**RECORDS PROVIDED**
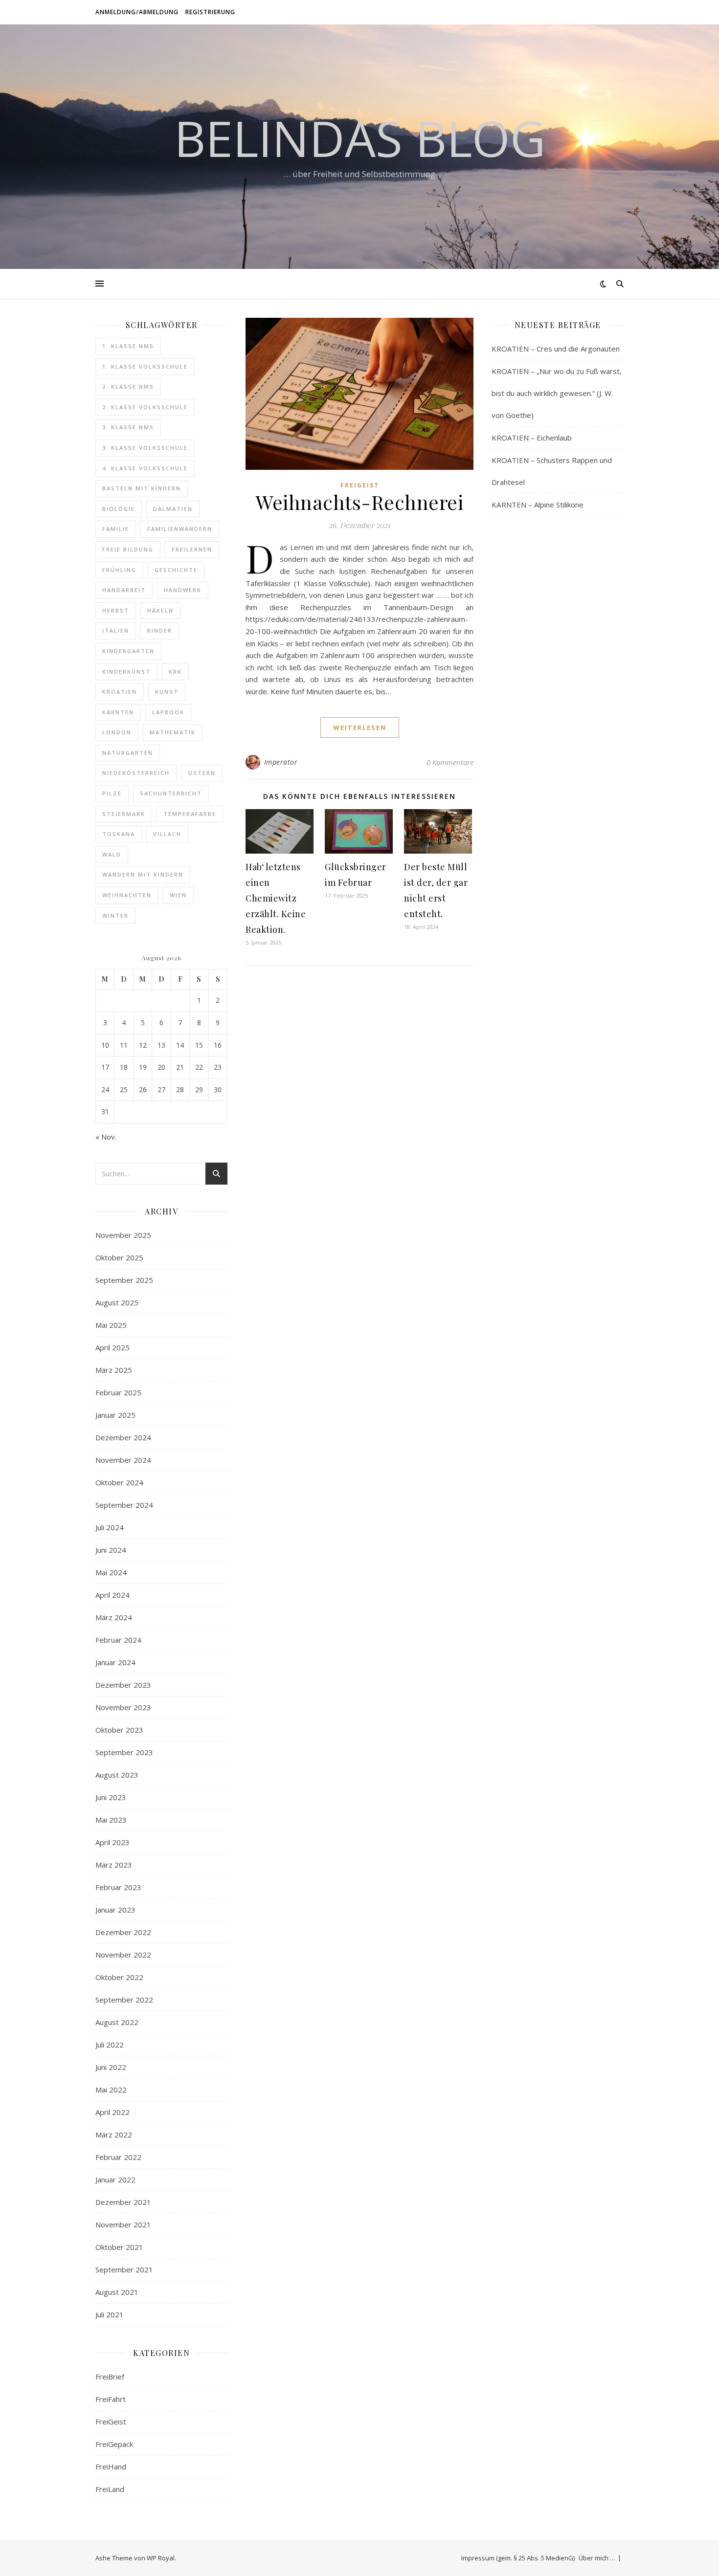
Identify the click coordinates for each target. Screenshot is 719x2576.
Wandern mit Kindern (142, 874)
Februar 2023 (118, 1887)
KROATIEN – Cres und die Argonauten (556, 348)
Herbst (115, 610)
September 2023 (124, 1752)
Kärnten (118, 712)
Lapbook (168, 712)
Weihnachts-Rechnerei (359, 502)
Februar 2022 (118, 2157)
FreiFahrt (110, 2399)
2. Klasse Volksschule (145, 407)
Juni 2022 (110, 2067)
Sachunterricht (171, 793)
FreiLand (109, 2489)
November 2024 (123, 1460)
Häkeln (160, 610)
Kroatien (119, 691)
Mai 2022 (111, 2089)
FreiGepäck (114, 2444)
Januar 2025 (115, 1415)
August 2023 (116, 1775)
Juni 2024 (110, 1550)
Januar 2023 (115, 1910)
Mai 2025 (111, 1325)
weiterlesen (359, 727)
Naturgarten (127, 752)
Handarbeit (124, 590)
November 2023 (123, 1707)
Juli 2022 (109, 2044)
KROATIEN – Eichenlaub (532, 437)
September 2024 (124, 1505)
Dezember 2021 (123, 2202)
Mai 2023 (111, 1820)
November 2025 (123, 1235)
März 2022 (113, 2134)
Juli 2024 (109, 1527)
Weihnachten (127, 895)
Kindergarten (128, 651)
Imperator (281, 762)
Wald (111, 854)
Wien (178, 895)
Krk (175, 671)
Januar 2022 (115, 2179)
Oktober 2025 (119, 1257)
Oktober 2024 (119, 1482)
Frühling (119, 569)
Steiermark (123, 813)
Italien (115, 630)
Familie (115, 528)
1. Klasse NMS (128, 346)
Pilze (112, 793)
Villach (167, 833)
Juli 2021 (109, 2314)
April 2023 (112, 1842)
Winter (115, 915)
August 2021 (116, 2292)
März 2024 (113, 1617)
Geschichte (176, 569)
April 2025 (112, 1347)
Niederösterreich (136, 772)
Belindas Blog (359, 137)
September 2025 (124, 1280)
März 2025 (113, 1370)
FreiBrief (109, 2376)
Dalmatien (173, 508)
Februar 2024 (118, 1640)
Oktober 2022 (119, 1977)
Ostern (202, 772)
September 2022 (124, 1999)
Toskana (118, 833)
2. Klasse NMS (128, 386)
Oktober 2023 (119, 1730)
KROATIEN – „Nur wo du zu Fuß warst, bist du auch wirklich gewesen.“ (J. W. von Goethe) (557, 393)
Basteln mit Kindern (141, 488)
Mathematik (173, 732)
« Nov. (105, 1137)
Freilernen (192, 549)
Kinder (159, 630)
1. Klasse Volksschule (145, 366)
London (117, 732)
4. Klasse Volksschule (145, 468)
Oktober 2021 (119, 2247)
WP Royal (161, 2558)
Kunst (167, 691)
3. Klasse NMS (128, 427)
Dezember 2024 (123, 1437)
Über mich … (597, 2558)
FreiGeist (110, 2421)
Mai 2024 (111, 1572)
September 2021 (124, 2269)
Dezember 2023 (123, 1685)
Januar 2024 (115, 1662)
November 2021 (123, 2224)
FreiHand (110, 2466)
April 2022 (112, 2112)
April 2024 (112, 1595)
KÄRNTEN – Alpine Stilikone (538, 504)
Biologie (118, 508)
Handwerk (183, 590)
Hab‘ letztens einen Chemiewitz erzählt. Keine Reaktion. (276, 898)
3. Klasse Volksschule (145, 447)
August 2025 (116, 1302)
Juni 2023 (110, 1797)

**TASK TO CARRY OUT**
Among the entries above, copy exactly only the lines starting with the one containing "Pilze (112, 793)" and going through the one containing "KROATIEN – „Nur", both ends included.

**EXERCISE RESULT**
Pilze (112, 793)
Villach (167, 833)
Juli 2021 (109, 2314)
April 2023 (112, 1842)
Winter (115, 915)
August 2021 (116, 2292)
März 2024 (113, 1617)
Geschichte (176, 569)
April 2025 (112, 1347)
Niederösterreich (136, 772)
Belindas Blog (359, 137)
September 2025 (124, 1280)
März 2025 (113, 1370)
FreiBrief (109, 2376)
Dalmatien (173, 508)
Februar 2024 (118, 1640)
Oktober 2022 (119, 1977)
Ostern (202, 772)
September 2022 (124, 1999)
Toskana (118, 833)
2. Klasse NMS (128, 386)
Oktober 2023 (119, 1730)
KROATIEN – „Nur wo du zu Fuß warst, bist du auch wirklich gewesen.“ (J. W. von Goethe) (557, 393)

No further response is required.